» PEDIDO ESCRITO 1
No texto sobre Voltaire, as palavras de Juan José Tamayo descrevem o livro do Papa como a imposição de certas coisas sobre outras. Enumere todos esses pares.
» PEDIDO ESCRITO 2
Retome o texto sobre Voltaire logo após a última frase apresentada, dando seguimento à sua argumentação.

» TEXTO APRESENTADO
**********
Voltaire («Tratado sobre a Tolerância»)

Uma lição de cristianismo

António Rego Chaves

Será oportuno (re)ler o «Tratado sobre a Tolerância»? Se alguma dúvida tivéssemos, uma recente obra de Ratzinger/Bento XVI, «Jesus de Nazaré», não poderia senão incitar-nos a (re)pensar Voltaire. Na verdade, o ex-prefeito da Congregação para a Doutrina da Fé, como não se estranha entre os adversários da liberdade de investigação teológica, envia-nos ali mais uma mensagem de intolerância: nas palavras de Juan José Tamayo, o livro do Papa representa «a imposição de pensamento único sobre o pluralismo, do dogma sobre o símbolo, da ortodoxia sobre a ortopraxis e, finalmente, da Igreja sobre Jesus da Nazaré». Enfim, um «cristianismo às avessas»…

Foi também um «cristianismo às avessas» que levou Luís XIV, revogando o Édito de Nantes em 1685, a encher com protestantes as masmorras de França. É certo que, falecido o monarca em 1715 e assumida a Regência pelo Duque d’Orléans, se atenuara a brutal repressão dos «hereges», mas não é menos certo que ela estava ainda longe de ter desaparecido. Sob Luís XV, para a Igreja-instituição, a alternativa seria exterminar os calvinistas… ou convertê-los, se necessário pela força, à «única fé verdadeira». As «Guerras de Religião» do século XVI estavam bem presentes nos espíritos e a hierarquia católica não queria menos do que «cortar o mal pela raiz».
**********
» DADOS FORNECIDOS
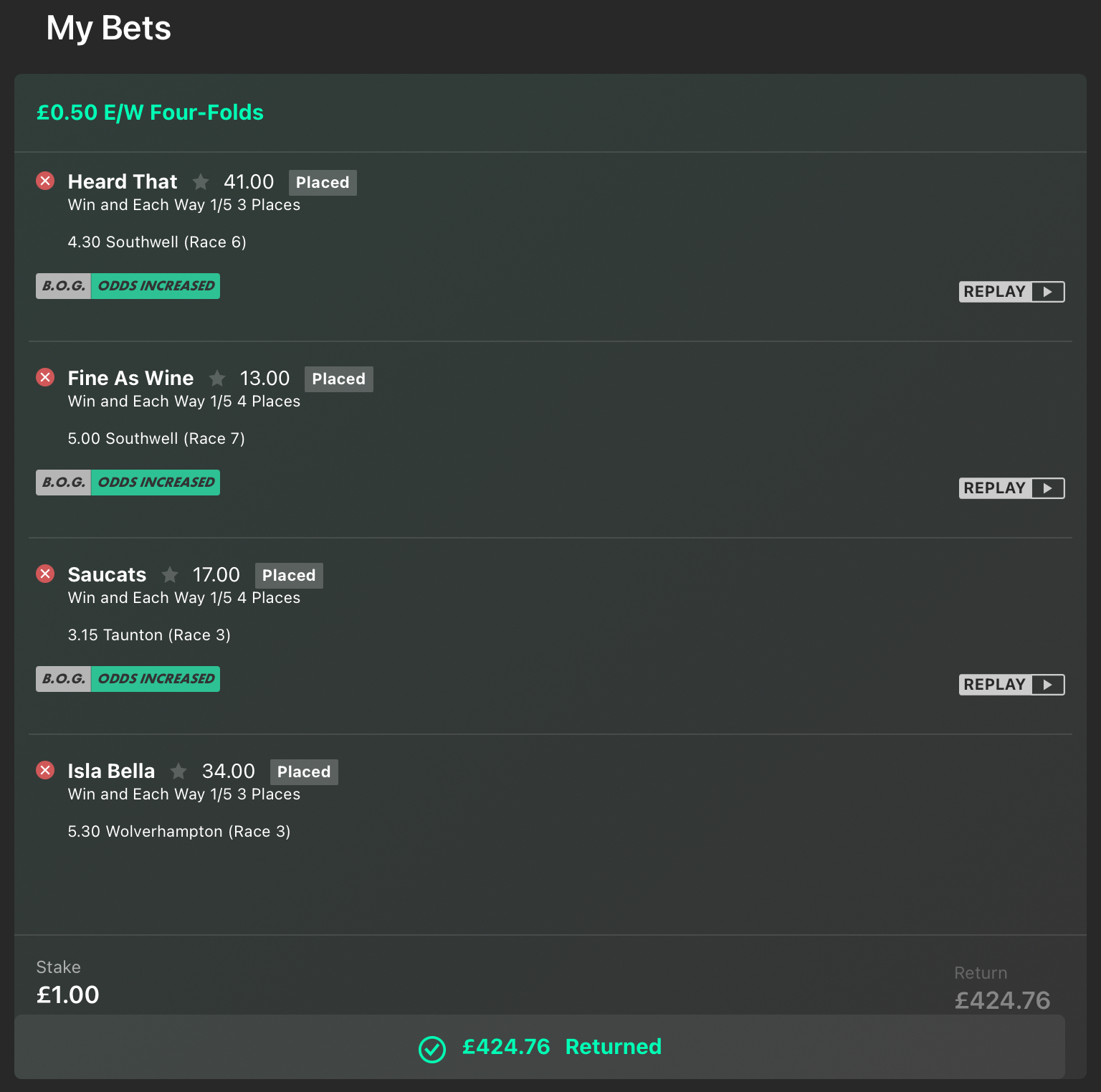Click Odds Increased badge under Fine As Wine
The image size is (1101, 1092).
point(156,483)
**********
» RESPOSTA 1
- Pensamento único sobre o pluralismo
- Dogma sobre o símbolo
- Ortodoxia sobre a ortopraxis
- Igreja sobre Jesus da Nazaré

» RESPOSTA 2
Em 1724 será restabelecida a pena capital contra os sacerdotes protestantes surpreendidos no exercício do seu ministério, os fiéis do sexo masculino correm o risco de ser condenados perpetuamente às galeras e, quanto às mulheres, podem ser lançadas na prisão para o resto da vida. Vida cuja «normalidade», sublinhe-se, pouco tinha de atraente: os nascimentos e os casamentos não eram legalmente reconhecidos, os filhos dessas «uniões de facto» seriam considerados «bastardos», com todas as consequências que tal disposição implicava, nomeadamente na transmissão da herança. Como se isso não bastasse, muitas profissões eram proibidas aos huguenotes.

Nesta conjuntura, Jean Calas, um idoso negociante de tecidos protestante, é executado em 1761 depois de ter sido considerado culpado de assassinar o próprio filho porque este pretenderia converter-se ao catolicismo. Voltaire parte do pseudofilicídio para estigmatizar as perseguições religiosas, o fanatismo, a intolerância. Em 1765 acaba por obter a reabilitação do ancião, cuja inocência fora entretanto provada, mas já este fora executado.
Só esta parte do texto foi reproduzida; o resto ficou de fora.